The second half of the answer reveals the biggest problem for the Republican party. In the years since Reagan left office, as the Democratic Party has become more and more socialist in nature, the Republican Party has become the dumping ground for any political mindset that is not Democratic. The range of beliefs represented is so divergent, there can't really be a "party line."

These people are Republicans because the two-party system is all that we have at present, and since the Democratic Party does not represent them, they have no other choice. When they vote against the party line, they are not really traitors either, they are really just people without a party. The Republicans "accepted" them for their numerical value. They counted towards the now-defunct majority which gave the real Republicans the coveted committee chairs.

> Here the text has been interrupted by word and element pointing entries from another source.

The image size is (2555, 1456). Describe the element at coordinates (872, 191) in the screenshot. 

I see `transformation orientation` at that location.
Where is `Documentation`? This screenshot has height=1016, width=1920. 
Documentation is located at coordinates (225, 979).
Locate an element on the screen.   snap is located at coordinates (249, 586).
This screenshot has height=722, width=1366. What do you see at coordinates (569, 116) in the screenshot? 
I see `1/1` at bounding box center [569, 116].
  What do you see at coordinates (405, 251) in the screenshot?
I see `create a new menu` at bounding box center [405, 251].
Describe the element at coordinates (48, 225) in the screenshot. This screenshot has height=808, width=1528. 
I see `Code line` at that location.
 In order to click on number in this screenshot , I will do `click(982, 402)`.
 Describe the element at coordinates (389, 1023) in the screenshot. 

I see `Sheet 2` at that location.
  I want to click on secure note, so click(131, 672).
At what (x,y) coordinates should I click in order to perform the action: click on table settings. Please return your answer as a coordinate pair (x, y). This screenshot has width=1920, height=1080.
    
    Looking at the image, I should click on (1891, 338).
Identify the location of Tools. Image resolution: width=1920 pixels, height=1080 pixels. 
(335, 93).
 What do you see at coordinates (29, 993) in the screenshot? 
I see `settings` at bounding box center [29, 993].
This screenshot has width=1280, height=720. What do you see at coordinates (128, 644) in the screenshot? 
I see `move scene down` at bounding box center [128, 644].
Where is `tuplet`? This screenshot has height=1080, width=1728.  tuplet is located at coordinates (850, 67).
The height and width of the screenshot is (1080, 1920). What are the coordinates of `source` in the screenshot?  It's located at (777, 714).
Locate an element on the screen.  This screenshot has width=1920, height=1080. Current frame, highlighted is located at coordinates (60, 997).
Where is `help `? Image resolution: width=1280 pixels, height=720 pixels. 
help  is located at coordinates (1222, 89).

When the real Republicans got bossy and dogmatic, and tried to get these "accepted" Republicans to vote like true Republicans, they threw down a gauntlet that caused the Washington ship to roll off keel.

And that brings me back to Jeffords, the "turncoat," and the prospects of a political El Niño. I don't know whether Jeffords was a "RhINO" or an "accepted" Republican. Either way, he wasn't a real Republican.

A political El Niño could occur if and when the two-party system ever gave way to a true three-party system or a no-party system. When elected officials vote on pure conscience and truly represent their constituents, and stop buying and selling votes for the numerical value of party voting, the winds of change would really blow in Washington, which probably won't happen any time soon if ever.

In the meantime, if two parties is all we have, and if the Republicans want to stay in the game, they're going to have to come to terms with themselves and their fellow Republicans. Who are we, and what is our party line going to be?